## EXERCISE INSTRUCTIONS:
Report the count of lines containing the word "dropdown" in the entries below, and nothing more.

EXERCISE DATA section start

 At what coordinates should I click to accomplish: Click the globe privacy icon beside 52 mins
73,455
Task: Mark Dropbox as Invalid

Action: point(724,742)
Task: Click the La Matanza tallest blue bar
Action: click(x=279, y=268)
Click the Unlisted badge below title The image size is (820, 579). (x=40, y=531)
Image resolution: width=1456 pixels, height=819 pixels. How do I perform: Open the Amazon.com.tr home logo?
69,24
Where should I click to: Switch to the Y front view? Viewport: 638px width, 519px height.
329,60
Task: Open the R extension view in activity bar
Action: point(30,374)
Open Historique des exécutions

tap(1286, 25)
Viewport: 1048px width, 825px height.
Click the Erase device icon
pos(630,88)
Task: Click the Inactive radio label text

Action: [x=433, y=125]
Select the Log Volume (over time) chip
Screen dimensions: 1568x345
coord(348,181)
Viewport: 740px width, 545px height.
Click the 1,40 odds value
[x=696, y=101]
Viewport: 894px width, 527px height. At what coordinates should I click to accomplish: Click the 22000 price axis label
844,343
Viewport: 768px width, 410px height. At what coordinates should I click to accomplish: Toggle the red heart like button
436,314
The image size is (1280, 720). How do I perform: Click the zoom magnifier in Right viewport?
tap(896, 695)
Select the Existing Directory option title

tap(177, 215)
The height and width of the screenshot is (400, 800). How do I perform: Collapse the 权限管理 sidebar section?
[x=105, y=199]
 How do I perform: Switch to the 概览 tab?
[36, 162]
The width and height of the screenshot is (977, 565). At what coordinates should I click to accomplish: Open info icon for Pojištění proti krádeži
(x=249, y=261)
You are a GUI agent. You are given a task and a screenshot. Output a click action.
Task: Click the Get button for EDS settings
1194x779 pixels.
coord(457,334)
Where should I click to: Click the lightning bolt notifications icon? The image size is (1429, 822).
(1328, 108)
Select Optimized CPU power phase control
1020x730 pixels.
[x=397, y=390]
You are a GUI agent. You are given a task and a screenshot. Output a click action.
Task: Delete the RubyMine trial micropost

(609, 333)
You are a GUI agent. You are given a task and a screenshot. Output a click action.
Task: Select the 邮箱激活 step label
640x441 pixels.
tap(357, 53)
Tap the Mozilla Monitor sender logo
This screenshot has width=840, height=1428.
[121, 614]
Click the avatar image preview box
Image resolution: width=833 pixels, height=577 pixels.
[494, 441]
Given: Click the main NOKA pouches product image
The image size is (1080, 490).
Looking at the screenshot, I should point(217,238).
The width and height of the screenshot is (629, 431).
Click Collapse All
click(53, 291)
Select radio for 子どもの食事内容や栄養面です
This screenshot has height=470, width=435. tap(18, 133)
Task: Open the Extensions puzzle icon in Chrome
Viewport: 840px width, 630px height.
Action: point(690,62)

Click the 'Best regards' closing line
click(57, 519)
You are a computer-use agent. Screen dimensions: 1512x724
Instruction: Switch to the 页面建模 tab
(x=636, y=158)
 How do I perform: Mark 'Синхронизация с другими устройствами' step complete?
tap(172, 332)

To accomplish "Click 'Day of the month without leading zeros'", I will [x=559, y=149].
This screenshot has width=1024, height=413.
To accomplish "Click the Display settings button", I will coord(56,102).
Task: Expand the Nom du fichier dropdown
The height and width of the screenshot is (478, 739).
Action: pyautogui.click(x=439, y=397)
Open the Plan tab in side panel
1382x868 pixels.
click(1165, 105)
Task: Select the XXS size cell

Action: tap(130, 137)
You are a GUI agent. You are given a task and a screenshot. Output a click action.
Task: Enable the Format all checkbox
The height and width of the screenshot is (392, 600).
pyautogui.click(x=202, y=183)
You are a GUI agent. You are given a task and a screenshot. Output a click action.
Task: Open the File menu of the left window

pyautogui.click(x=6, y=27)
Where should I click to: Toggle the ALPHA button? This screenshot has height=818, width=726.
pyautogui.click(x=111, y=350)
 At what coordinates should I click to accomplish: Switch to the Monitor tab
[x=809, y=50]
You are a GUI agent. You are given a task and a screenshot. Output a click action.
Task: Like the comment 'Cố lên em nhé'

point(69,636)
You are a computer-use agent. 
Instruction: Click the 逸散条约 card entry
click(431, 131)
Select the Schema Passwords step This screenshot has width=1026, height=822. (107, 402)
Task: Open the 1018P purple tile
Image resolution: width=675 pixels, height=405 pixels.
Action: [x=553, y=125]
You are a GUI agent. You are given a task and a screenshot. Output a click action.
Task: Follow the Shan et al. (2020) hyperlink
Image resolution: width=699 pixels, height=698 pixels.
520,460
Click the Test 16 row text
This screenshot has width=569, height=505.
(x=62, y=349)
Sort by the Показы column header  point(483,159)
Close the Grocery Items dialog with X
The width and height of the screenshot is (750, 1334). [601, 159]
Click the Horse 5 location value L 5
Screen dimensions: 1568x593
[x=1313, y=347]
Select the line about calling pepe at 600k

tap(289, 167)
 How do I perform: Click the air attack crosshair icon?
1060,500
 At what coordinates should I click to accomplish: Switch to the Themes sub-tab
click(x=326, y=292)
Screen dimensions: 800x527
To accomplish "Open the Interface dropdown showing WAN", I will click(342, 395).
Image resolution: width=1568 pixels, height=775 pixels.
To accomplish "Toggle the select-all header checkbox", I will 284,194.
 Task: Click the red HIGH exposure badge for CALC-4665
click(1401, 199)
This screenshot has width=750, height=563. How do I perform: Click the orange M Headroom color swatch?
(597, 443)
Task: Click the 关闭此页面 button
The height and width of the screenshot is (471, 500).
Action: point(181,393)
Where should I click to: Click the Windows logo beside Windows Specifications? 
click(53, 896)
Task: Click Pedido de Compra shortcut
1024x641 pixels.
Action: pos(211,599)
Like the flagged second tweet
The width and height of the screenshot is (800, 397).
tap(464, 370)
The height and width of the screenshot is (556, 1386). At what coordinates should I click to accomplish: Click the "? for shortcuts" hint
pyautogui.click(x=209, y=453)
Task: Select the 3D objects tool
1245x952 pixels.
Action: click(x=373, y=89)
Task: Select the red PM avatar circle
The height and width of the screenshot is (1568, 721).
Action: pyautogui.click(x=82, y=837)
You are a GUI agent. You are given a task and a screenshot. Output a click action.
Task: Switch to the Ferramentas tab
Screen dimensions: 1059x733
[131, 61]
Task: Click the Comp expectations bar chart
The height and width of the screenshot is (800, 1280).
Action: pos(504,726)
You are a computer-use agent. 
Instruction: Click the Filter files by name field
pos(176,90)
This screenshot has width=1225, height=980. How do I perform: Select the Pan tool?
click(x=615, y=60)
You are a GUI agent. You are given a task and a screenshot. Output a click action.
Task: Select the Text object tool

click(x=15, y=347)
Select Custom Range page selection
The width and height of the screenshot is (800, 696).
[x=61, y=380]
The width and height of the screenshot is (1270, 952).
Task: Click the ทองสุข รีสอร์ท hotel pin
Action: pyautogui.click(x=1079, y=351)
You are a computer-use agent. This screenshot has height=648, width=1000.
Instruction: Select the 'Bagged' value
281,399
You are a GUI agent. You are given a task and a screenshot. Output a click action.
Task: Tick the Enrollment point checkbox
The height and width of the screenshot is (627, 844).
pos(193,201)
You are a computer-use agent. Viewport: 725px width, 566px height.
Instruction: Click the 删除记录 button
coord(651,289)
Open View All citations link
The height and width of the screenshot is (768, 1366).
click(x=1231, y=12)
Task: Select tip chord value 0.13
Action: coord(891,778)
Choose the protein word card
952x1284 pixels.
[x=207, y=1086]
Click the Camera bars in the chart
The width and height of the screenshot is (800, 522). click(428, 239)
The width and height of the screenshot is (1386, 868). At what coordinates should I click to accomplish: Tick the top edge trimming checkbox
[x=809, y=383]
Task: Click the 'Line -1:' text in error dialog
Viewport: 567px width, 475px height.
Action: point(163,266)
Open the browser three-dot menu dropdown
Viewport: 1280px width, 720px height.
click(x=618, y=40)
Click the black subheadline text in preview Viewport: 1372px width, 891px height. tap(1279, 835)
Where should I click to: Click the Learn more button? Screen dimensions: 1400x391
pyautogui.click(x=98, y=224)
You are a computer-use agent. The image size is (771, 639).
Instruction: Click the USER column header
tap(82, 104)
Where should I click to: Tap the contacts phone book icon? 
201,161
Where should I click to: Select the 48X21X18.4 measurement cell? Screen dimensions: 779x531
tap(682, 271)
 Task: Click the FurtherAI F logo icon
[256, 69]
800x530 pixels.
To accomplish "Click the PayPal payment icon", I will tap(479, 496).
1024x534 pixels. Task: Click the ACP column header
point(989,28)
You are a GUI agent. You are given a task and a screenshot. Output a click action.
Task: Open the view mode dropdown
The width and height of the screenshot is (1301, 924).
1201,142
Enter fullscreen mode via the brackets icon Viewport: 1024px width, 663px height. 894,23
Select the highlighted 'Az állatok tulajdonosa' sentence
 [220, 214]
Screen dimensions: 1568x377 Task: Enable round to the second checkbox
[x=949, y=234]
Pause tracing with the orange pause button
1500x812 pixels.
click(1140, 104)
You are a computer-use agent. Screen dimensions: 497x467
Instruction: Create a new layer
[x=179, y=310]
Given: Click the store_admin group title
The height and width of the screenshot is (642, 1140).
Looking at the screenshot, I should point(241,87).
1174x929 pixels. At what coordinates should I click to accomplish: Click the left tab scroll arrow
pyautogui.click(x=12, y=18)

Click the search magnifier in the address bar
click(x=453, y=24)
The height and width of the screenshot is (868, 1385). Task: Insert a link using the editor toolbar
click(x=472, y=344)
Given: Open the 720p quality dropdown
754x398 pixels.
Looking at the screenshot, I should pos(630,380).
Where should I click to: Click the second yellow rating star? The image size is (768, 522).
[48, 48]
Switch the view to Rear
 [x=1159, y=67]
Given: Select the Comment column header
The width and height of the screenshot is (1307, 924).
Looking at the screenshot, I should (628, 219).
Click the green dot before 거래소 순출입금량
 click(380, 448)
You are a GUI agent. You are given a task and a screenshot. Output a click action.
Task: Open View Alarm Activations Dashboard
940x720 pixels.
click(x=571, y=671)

EXERCISE DATA section end

## ANSWER TO THIS EXERCISE:
5